Humanity’s way of existence is a breeding ground for insecurity. The fundamental belief is that ‘you need to become in order to be’.

It starts with survival. Animals all around don’t feel they need to be worthy of being fed – of picking fruit from the trees or hunting. Humans are the only species that are born into a reality where they need to ‘earn’ their food and shelter. This creates a basic yet deep insecurity that they are already not worthy. They feel they must justify the simple fact that they exist.

Next, you have the social context. In the realm of man, you need to behave a certain way and even think and feel a certain way to be accepted by society. Non-compliance leads to being ostracized.

Even on a religious and spiritual level, you are told what to do, what not to do, and what kind of person you ‘should be’ to be accepted by God. There is no peace here.

Even the entire universe of advertisement tells you that you should look a certain way to be attractive, do certain things to be an acceptable and ‘good’ human being (this includes NGO advertisements.)

Is it any wonder, then, that when a person finally finds himself in a workplace, that he might have deep insecurities?
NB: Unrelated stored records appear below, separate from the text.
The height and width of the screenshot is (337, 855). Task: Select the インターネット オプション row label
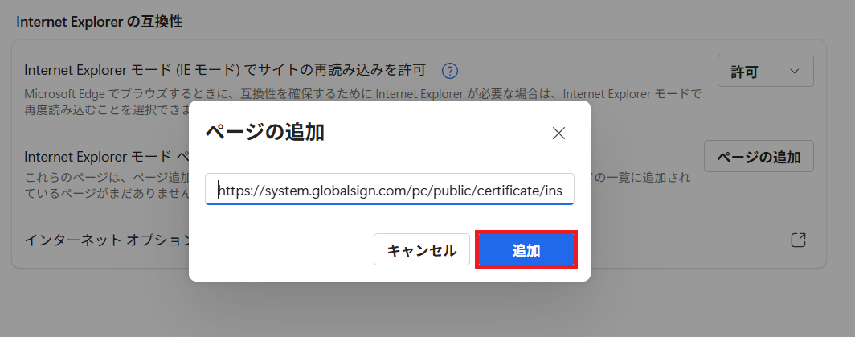(106, 240)
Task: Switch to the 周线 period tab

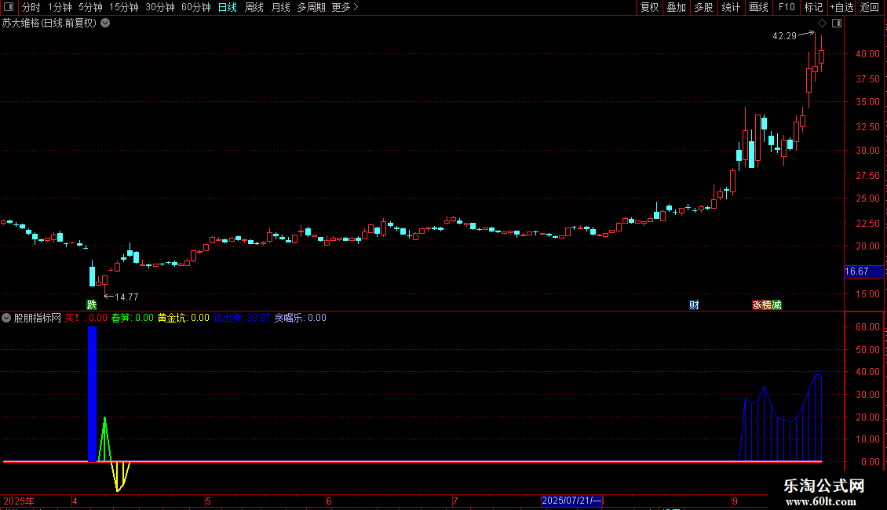Action: (x=254, y=7)
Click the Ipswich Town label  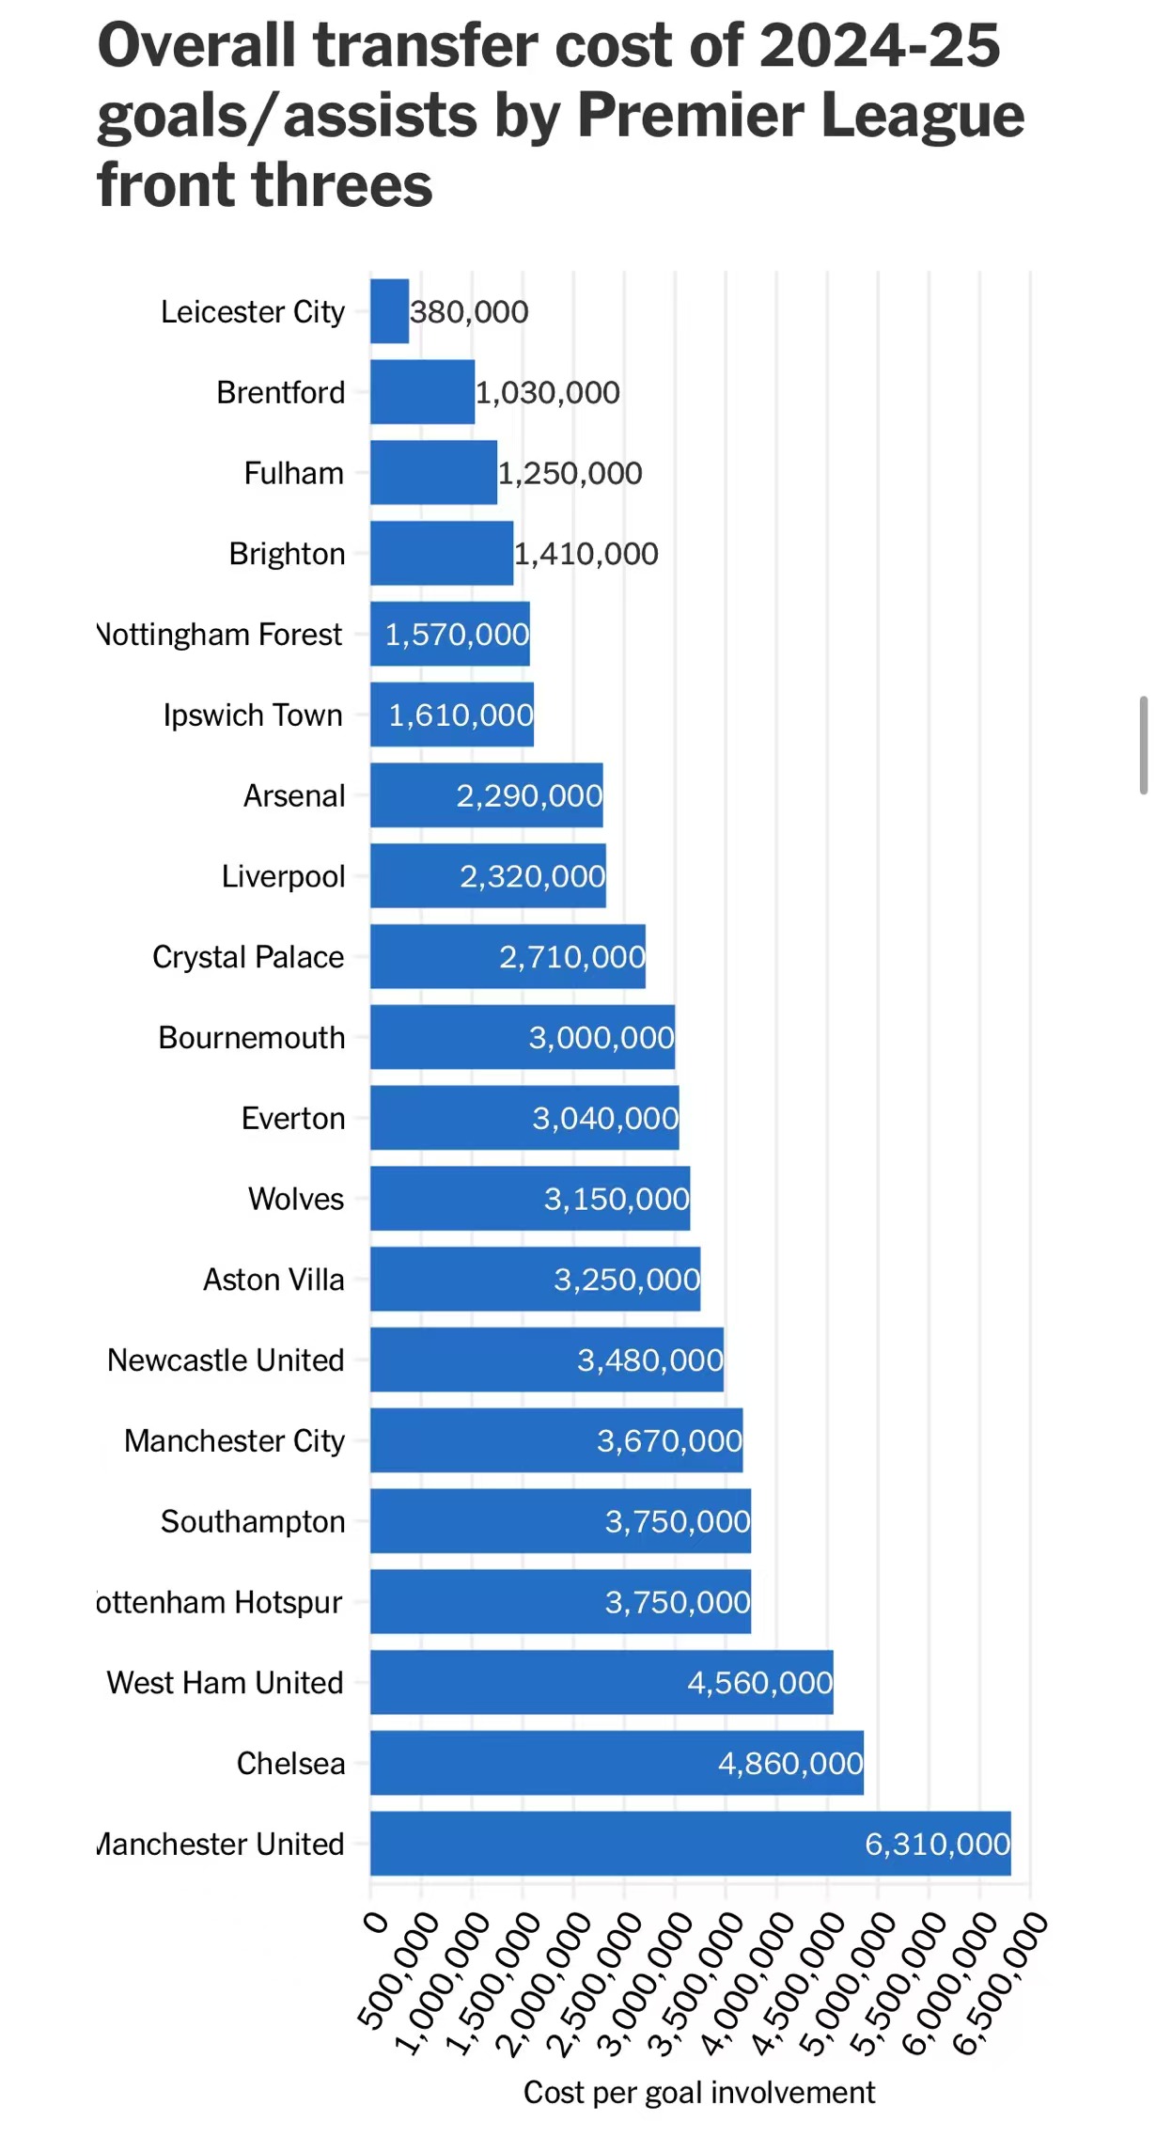pos(253,715)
These insecurities might be made visible in certain situations and social contexts – but they are the symptom, not the disease. His insecurity is a result of feeling that he ‘ought to be’ someone else, and that ‘who he is’ isn’t that.

The disease is the entire landscape of human existence as it currently is. But the truth is that this disease is natural. It is not something to blame for our problems. Humans have grown from simplistic animals into complex creatures with the ability to think deeply and to feel. This reality is an extension of that. It is simple forgetfulness of who we really are that causes all insecurity.

A deep existential dive into the deepest recesses of our being is needed to clear ourselves from the illusions of what we ought to be. Then we can remember how we always were – simple, naked, vulnerable, playful, innocent and free.

Only when people start ‘waking up’ from the ‘dream’, and when more people do so, do we have a chance to see a world around us that reflects reality and the simple security of existing in this beautiful universe – rather than one that seems to be some kind of mindless, meaningless machine within which we must somehow earn our keep and survive.

Insecurity in the workplace is a small issue – and is a natural extension of a general sense of insecurity born of living in world that is cruelly disconnected from the fundamental peace of the way things are. There is nothing to worry about here – and it most certainly is not a social issue.